2. La corruption se développe dans les sociétés en mutation. Elle est le produit inévitable du processus de modernisation, dont elle facilite le développement.
3. Elle met de l’huile dans les rouages et joue un rôle d’intégration sociale en permettant aux exclus de profiter du système ; elle évite ainsi les révolutions brutales.

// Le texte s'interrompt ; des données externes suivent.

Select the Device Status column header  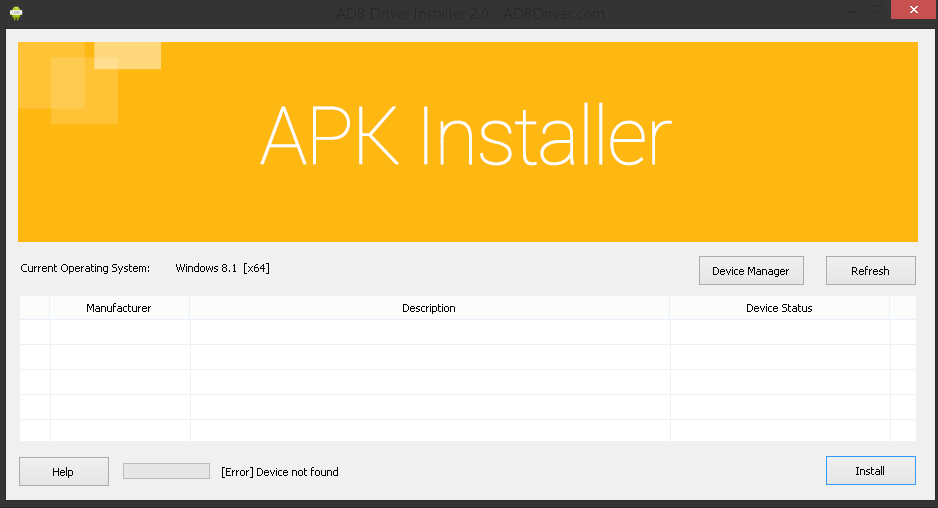779,308
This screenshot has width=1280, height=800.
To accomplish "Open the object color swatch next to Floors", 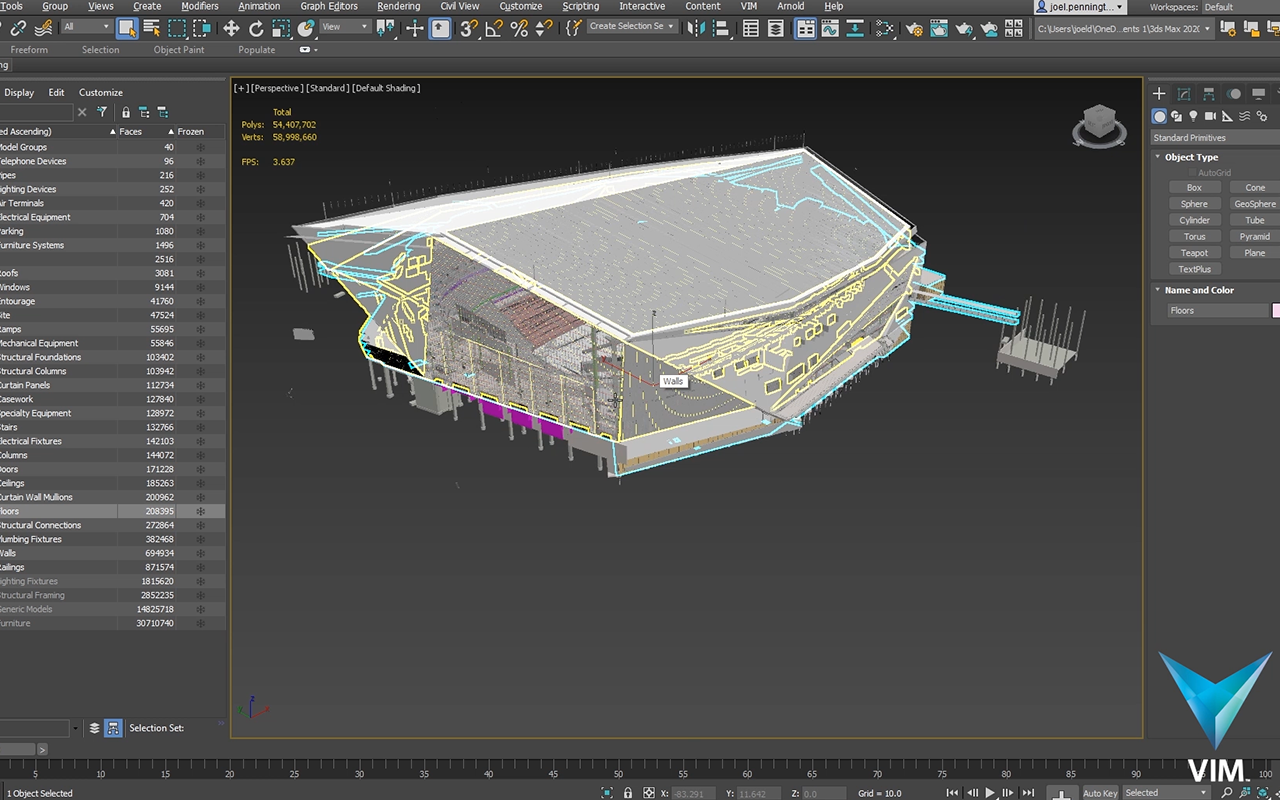I will [1274, 310].
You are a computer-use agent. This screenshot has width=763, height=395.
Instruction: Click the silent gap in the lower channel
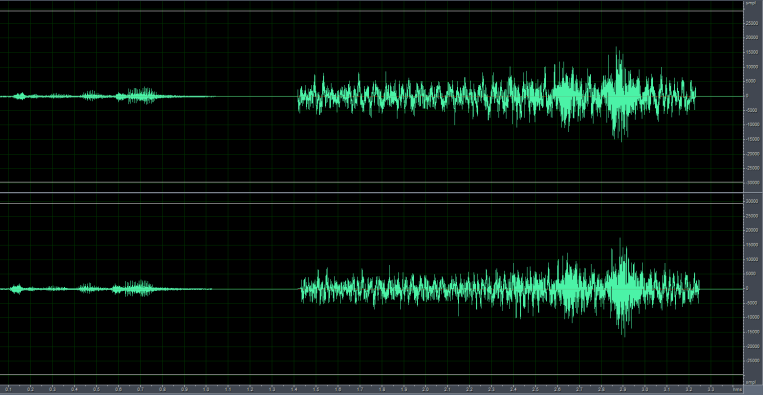256,289
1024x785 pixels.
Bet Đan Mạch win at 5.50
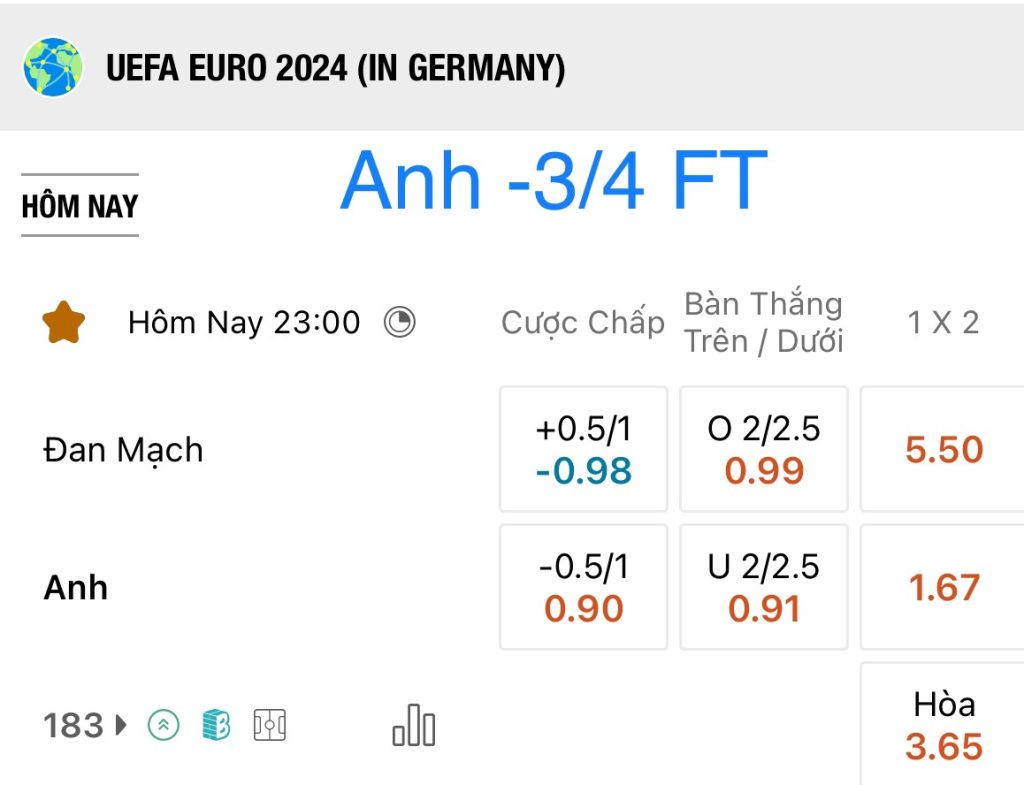942,449
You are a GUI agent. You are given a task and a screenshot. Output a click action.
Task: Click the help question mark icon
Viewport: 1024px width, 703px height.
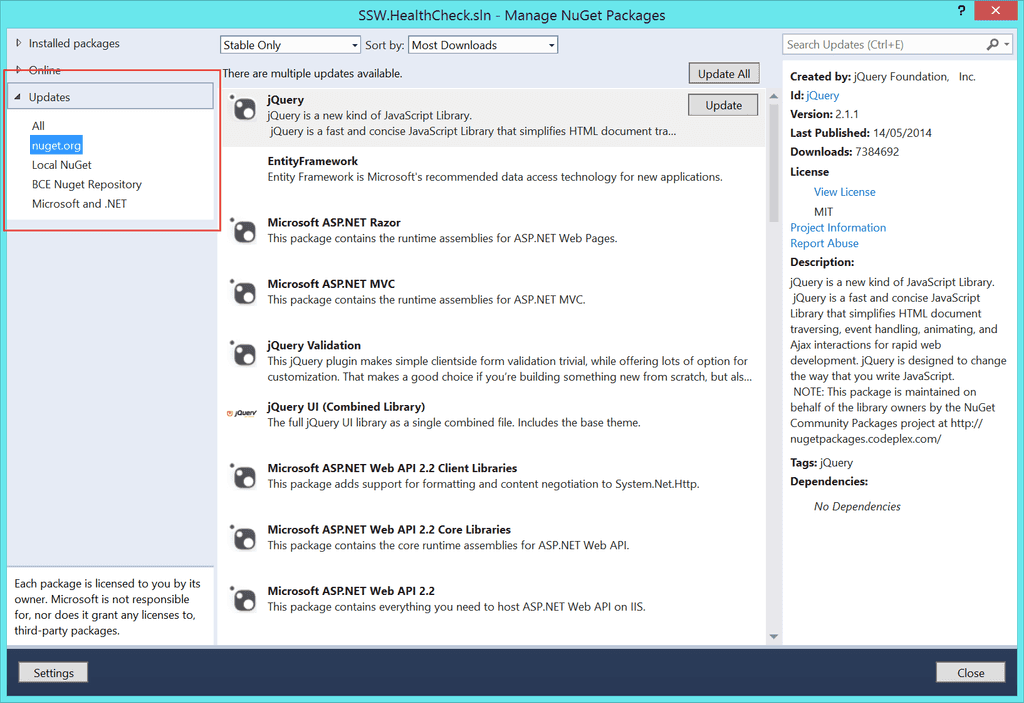tap(961, 10)
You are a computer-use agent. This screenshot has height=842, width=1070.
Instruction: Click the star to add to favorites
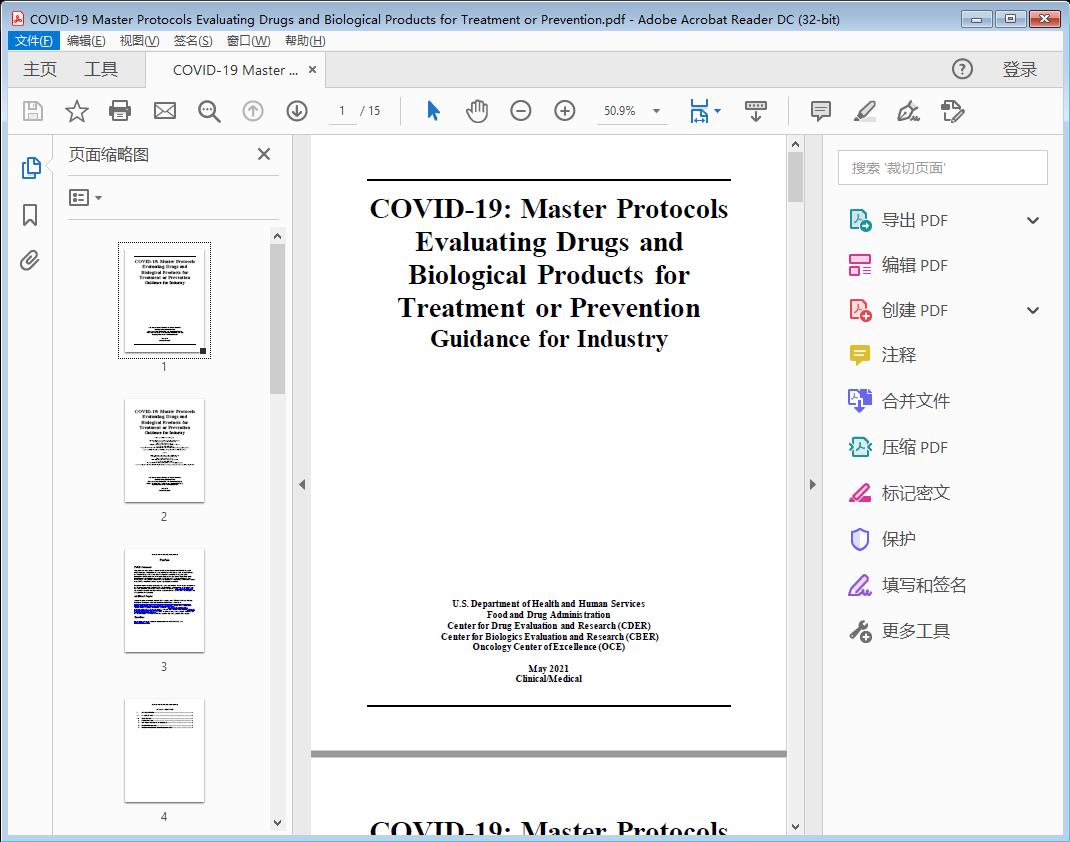tap(76, 111)
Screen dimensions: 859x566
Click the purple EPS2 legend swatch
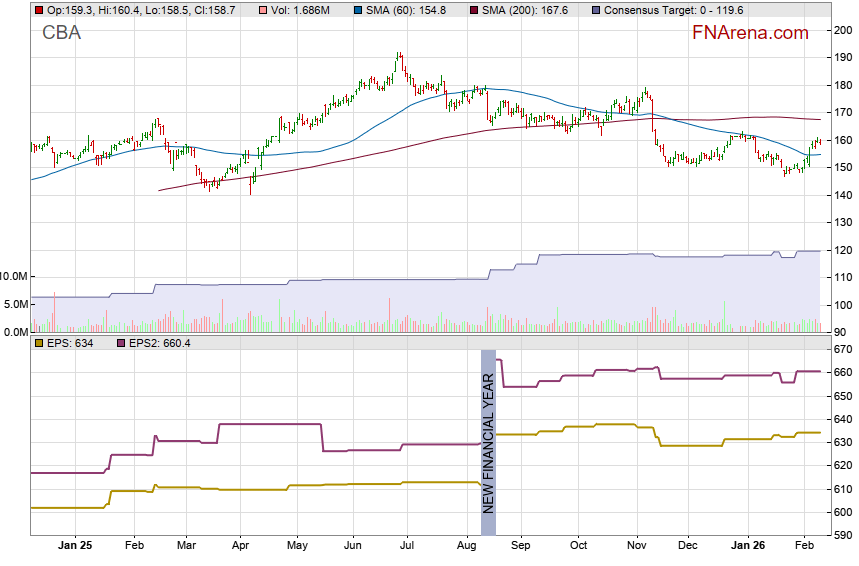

Les tenants de cette doctrine de légitimation prévoyaient la disparition de la corruption lorsque le processus de développement sera terminé.
• DES ARGUMENTS CONTESTÉS
1) L’inefficacité de la plupart des formes de corruption : la corruption crée des incitations à adopter des comportements non productifs (ex. des entreprises candidates à des marchés publics investissent pour acheter le décideur politique et non pour améliorer la qualité de leur produit).
Nul besoin de relever que chez nous, si les « entrepreneurs » sont devenus de grands propagandistes politiques (avec des attaches conjoncturelles) depuis bientôt 20 ans, c’est parce qu’ils se disent, et ils en sont convaincus, que non seulement ils auront illégalement un accès assuré aux marchés même pour des travaux qu’ils ne savent pas du tout faire (routes bitumées de 8 mois, ex.) mais ils ne feront face à aucune sanction et, au surplus, ils continueront à les avoir (ces marchés).
2) Au fait que la corruption est un élément de conservatisme, de préservation des situations acquises : « elle privilégie la situation individuelle au détriment de l’intérêt collectif . (ALT Eric, LUC Irène, La lutte contre la corruption. Op. cit., p. 5).
Quelles que soient, en définitive, les raisons avancées, la corruption demeure pour l’essentiel nuisible.
Jean Paul KOTÈMBÈDOUNO
Docteur en droit public de l’Université Paris 1 Panthéon-Sorbonne.